-- Problems to work on --
- 1) Copy the Millennium Villages post starting with "We also have" and going on through "say to them.", swapping "constraints" for "barriers".
- 2) In the Millennium Villages post, what is the central hypothesis underlying the MVs?

[Begin Source excerpt]

Do the Millenium Villages work?

Short answer: we have no idea. But I’m hoping that northern Uganda might be the first real test case.

Millennium Villages are springing up in dozens of poor countries. While the package of health, education, agriculture and other interventions are undoubtedly helping, we have little sense of whether they represent the most effective use of donor and national government resources, whether they can be scaled up to a national level, or what the distribution of benefits are within a village (i.e. the equity of the program).

We also have little sense whether the central hypothesis underlying the MVs–that the whole of the intervention is greater than the sum of its parts–is correct. The ‘big push’ idea of development suggests that an educational intervention is limited by health or other constraints, and that a program to lift multiple constraints at the same time will have disproportionate impacts. This could be one of the biggest and most important hypotheses waiting to be examined in all of development.

I have been discussing the possibility of evaluating the impact of a new MV program in northern Uganda with UNDP and the Ugandan government. Here is an excerpt of what I had to say to them.

Most evaluations are essentially interested in arriving at a return on investment figure—that is, what is the impact of spending X dollars on program A. I think this is important information, but I also believe that implementing agencies will be better served by also learning how to do program A better given X dollars, or the relative impact of spending X dollars on Program A versus B, C or D.

In essence, the nature of the evaluation depends on what you want to learn.

First, if you want to learn the impact of the MV program overall, the evaluation strategy should compare MV villages to a comparison group of villages that did not receive the MV intervention. For example, I am working with an NGO in Acholiland to implement community development programs, and we are comparing individuals and communities that receive the development grants to those that do not. In the examples I gave above, this is the type of evaluation that give you the straight return on investing in “Program A”.

Second, if you want to learn the added or incremental impact of a particular MV intervention (such as psychosocial programming, or a particular health intervention) then the evaluation strategy would be to compare villages that receive the full MV program to villages that receive the MV program minus the added or experimental intervention. For example, in the evaluation I mentioned above, some of the villages are receiving group dynamics training and added facilitation to try to make projects more participatory. We will compare the effectiveness of communities that receive the added service to those that receive the basic program. This is the type of evaluation that tells you the impact of A versus B, C or D.

[End Source excerpt]
[Begin Extracted entries]

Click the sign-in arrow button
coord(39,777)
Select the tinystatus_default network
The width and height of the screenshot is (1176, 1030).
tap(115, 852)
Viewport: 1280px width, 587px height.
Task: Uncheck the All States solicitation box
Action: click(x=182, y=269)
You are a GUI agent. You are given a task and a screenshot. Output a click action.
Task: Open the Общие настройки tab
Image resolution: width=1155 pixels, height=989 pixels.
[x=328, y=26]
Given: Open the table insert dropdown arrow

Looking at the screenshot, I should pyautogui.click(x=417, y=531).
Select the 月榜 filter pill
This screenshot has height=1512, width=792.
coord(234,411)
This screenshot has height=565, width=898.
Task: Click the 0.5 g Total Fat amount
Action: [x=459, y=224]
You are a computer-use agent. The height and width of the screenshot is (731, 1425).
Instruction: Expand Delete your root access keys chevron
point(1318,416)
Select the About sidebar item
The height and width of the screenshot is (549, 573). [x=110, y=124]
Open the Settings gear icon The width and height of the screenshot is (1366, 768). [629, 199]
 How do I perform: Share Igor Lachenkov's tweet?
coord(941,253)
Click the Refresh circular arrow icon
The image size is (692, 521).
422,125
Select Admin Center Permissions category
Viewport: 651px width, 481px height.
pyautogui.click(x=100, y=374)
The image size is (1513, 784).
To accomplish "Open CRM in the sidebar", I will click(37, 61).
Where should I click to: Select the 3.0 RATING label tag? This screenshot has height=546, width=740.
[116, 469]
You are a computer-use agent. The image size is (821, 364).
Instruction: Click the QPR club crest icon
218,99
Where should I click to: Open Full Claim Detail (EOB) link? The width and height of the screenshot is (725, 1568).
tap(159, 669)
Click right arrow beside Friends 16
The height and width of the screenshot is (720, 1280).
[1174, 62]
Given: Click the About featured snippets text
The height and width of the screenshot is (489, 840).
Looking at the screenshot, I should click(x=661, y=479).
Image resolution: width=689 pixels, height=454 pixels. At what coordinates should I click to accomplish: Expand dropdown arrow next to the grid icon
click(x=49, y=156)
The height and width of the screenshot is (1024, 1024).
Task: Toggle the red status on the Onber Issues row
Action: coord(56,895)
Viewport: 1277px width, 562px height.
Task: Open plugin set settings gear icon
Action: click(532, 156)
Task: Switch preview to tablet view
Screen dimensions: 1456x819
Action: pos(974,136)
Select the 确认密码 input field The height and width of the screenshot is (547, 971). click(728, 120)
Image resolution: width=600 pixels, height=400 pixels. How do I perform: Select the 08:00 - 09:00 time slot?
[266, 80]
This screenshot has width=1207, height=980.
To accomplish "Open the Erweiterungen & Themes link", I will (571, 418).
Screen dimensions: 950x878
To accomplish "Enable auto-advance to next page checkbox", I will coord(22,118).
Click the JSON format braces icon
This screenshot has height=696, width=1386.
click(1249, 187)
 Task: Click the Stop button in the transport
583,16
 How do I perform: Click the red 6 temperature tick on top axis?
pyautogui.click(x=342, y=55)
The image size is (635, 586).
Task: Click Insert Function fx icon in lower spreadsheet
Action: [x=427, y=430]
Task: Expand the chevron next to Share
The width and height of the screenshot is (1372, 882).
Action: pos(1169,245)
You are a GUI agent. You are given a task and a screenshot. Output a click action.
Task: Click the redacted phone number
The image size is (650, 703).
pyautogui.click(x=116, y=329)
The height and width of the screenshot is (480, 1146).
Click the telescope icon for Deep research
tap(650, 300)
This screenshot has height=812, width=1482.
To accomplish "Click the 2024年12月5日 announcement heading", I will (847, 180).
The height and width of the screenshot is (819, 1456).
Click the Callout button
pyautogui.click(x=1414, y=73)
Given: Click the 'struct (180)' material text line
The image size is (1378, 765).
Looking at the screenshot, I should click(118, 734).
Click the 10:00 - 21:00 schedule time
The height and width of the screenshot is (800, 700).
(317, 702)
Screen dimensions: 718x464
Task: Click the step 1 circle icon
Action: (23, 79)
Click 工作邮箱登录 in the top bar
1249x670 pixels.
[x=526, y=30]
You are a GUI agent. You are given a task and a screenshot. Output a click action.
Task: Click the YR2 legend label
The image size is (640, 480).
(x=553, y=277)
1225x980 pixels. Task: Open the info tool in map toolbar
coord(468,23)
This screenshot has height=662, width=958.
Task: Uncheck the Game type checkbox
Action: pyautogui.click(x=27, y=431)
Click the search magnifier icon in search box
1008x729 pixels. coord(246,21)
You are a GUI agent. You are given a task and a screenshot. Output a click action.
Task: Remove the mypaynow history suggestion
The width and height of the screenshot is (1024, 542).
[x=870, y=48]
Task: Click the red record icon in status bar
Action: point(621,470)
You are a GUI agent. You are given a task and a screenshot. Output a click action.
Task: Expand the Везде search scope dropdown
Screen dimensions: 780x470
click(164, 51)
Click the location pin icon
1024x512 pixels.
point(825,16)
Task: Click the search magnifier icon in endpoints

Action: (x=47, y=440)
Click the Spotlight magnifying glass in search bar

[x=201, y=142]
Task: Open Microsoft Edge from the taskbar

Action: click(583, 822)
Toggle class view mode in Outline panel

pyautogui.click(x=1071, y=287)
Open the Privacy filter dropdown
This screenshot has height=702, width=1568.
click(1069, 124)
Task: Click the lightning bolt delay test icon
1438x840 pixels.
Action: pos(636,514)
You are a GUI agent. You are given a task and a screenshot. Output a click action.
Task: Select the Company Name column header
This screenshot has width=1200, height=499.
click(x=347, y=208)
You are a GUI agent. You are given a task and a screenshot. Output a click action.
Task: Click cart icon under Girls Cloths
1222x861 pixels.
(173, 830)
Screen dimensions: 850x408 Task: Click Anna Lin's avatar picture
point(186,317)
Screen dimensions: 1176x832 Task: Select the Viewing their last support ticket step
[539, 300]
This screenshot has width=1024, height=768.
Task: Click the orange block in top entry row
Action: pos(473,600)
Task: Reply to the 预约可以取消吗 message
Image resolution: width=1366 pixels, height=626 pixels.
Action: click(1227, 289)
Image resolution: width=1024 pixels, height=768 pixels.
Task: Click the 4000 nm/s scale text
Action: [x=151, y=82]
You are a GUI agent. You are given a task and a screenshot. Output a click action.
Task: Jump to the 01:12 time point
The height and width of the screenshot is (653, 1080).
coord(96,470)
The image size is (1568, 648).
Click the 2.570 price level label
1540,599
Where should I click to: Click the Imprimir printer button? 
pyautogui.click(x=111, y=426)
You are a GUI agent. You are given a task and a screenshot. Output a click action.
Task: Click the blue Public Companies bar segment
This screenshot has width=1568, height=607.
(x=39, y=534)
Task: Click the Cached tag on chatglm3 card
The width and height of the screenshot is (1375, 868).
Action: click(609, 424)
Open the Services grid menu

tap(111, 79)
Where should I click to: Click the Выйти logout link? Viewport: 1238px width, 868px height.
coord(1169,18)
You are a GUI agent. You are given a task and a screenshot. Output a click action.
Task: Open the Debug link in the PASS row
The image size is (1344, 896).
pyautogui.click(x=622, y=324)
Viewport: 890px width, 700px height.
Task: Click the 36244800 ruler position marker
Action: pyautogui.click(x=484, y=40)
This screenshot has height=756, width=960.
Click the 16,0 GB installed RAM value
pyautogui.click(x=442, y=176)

[End Extracted entries]

-- Results --
- 1)
We also have little sense whether the central hypothesis underlying the MVs–that the whole of the intervention is greater than the sum of its parts–is correct. The ‘big push’ idea of development suggests that an educational intervention is limited by health or other barriers, and that a program to lift multiple barriers at the same time will have disproportionate impacts. This could be one of the biggest and most important hypotheses waiting to be examined in all of development.

I have been discussing the possibility of evaluating the impact of a new MV program in northern Uganda with UNDP and the Ugandan government. Here is an excerpt of what I had to say to them.

- 2) That the whole of the intervention is greater than the sum of its parts.